第15話 アモルとプシュケ
そのまま流されるがままに桐生さんと美術館へ行く約束をし、俺の感情は揺れ動いていた。
一つは、エリシアの魂が、ほかの男と2人で出かけることに対して俺を責めている。
もう一つは、桐生さんと遊びに行くことを純粋に楽しみにしている俺の心。
桐生さんは俺のあこがれの大人だ。
物静かで、落ち着いていて、人当たりがいい。いつもスタッフを気遣ってくれて、俺以外のスタッフとも仲が良い。
以前、難しい本を読んでいたから何を読んでいるのかと聞いたら、面倒くさい素振り一つ見せず、わかりやすく丁寧に教えてくれた。話も上手で、それまで全く興味がなかった本だって、一度読んでみようかな、と思わせてくれるからすごい。

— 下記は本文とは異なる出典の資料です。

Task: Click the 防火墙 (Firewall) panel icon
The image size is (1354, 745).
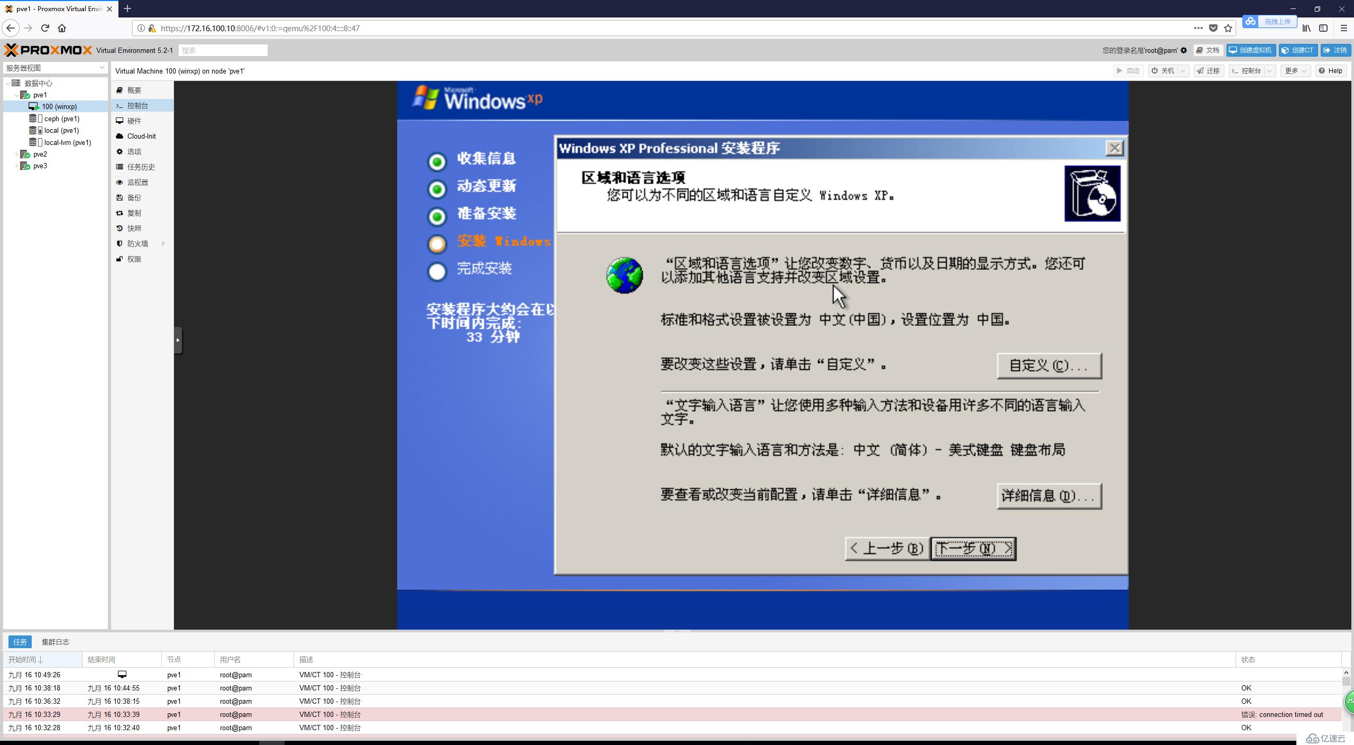Action: point(122,243)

美術品なんて全然わからないけれど、桐生さんだったら上手に解説してくれそうだ。
天城とは全然違う、優しくて、温かい大人。
あの準備室での屈辱的な出来事。あれ以来、天城は俺を学校で呼び出すことも、カフェに現れることもなかった。その静寂が、かえって俺を不安にさせた。
(あのクズ野郎、完全に俺を弄んで放り投げたのか?)
そう思えば腹が立つ。
けれどもしかしたら、簡単に体を許した俺を軽蔑したのかもしれない、という恐怖にも襲われた。一度触れ合えば、俺のことだけを見てくれるかも、という期待があった。少なくとも、俺の中のエリシアはそう信じていた。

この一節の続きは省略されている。